Beatriz Rodrigues esteve envolvida no movimento anarquista durante anos. A certa altura, afastou-se para arejar as ideias e ficou a pensar como poderia juntar o interesse pelo activismo social e político à paixão pela “ficção especulativa libertária, esperançosa e cozy”. Agora que descobriu a pólvora e fez nascer o Ursula Reading Club, a ambição é juntar pessoas para conversar sobre como a literatura feminista também é uma ferramenta para projectar futuros. “A Ursula K. Le Guin dizia que temos tendência a achar que a forma como vivemos é a única forma possível”, conta, antes de nos assegurar que esse preconceito está longe de ser verdade. Autoras de ficção-científica como Octavia E. Butler, Becky Chambers e a própria Le Guin, que inspira o nome e o manifesto do seu clube de leitura, têm passado muito tempo a escrever sobre outros modos de habitar o mundo. Basta abrir os seus livros para nos confrontarmos, não com uma, mas com várias alternativas.

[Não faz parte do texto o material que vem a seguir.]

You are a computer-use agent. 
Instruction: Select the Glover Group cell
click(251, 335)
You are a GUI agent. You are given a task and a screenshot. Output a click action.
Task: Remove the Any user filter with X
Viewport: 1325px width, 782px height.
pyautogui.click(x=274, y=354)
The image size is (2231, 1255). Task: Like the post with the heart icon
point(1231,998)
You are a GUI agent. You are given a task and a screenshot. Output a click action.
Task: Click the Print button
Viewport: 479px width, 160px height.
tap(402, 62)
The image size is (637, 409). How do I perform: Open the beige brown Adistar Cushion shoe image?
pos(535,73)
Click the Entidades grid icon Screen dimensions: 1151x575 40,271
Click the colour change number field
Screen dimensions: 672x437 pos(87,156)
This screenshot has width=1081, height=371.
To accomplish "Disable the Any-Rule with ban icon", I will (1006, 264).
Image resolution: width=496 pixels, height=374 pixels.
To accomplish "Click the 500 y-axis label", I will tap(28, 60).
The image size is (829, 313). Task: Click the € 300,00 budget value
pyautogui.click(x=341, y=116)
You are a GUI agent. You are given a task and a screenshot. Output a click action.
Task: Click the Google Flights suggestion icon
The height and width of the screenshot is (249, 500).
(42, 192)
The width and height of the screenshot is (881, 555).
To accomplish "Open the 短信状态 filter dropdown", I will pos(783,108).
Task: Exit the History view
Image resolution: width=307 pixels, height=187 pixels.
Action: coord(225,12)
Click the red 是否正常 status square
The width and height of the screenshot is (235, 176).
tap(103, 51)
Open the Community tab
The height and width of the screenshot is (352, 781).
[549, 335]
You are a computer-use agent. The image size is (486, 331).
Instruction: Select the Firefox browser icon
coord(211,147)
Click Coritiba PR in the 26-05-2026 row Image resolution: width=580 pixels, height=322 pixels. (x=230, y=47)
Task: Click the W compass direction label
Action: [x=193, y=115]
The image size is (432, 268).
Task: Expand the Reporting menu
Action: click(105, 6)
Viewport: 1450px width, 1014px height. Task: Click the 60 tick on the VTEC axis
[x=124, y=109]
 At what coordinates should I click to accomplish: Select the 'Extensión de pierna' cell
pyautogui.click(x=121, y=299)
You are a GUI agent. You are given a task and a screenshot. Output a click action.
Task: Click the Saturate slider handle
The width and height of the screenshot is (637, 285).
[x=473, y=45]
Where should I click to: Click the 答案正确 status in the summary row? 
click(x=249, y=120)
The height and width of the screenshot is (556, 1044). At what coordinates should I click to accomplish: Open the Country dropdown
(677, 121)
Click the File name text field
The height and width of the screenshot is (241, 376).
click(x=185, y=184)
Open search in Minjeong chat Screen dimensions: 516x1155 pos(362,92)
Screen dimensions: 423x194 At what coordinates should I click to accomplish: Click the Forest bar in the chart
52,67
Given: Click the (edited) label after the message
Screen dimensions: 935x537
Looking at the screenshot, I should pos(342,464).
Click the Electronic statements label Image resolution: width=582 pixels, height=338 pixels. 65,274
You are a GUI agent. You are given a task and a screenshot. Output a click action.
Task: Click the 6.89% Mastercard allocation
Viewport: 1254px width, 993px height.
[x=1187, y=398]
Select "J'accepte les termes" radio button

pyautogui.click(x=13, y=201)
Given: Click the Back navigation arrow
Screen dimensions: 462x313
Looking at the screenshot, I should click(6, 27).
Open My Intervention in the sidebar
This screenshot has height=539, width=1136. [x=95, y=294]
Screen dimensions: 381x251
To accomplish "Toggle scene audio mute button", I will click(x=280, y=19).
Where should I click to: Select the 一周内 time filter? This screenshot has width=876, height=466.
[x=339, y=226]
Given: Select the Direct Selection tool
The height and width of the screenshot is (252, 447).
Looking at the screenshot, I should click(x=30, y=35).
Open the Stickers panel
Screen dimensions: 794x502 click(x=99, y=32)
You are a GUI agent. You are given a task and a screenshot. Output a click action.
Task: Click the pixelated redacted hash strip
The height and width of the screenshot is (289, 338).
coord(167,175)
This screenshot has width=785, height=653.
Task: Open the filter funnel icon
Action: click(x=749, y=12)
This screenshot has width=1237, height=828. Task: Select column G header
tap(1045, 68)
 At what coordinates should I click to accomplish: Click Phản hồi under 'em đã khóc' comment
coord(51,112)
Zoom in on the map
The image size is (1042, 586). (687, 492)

Na sessão de inauguração, na Tigre de Papel, em Arroios, contamos uma dúzia de pessoas. A mais velha tem 70 anos, as mais novas andam na casa dos 20. Beatriz tem 34. Nem todas adoram ou são leitoras assíduas de ficção-científica. A maior parte está familiarizada com o género, até mais por c ausa do cinema e da televisão, como é o caso de Maria Duran Marques. “O meu pai tinha umas cópias da Guerra das Estrelas, mas só comecei a ler ficção-científica com uns contos de Asimov. Foi aquele clássico de ler I, Robot e começar a pensar como é que o mundo foi construído e as relações de poder que o sustentam. Depois descobri a Ursula, por me ter sido recomendado The Left Hand of Darkness [A Mão Esquerda das Trevas, na tradução da Relógio d’Água]”, revela a jovem de 25 anos, que considera os livros de Le Guin “potentes, às vezes prescientes”.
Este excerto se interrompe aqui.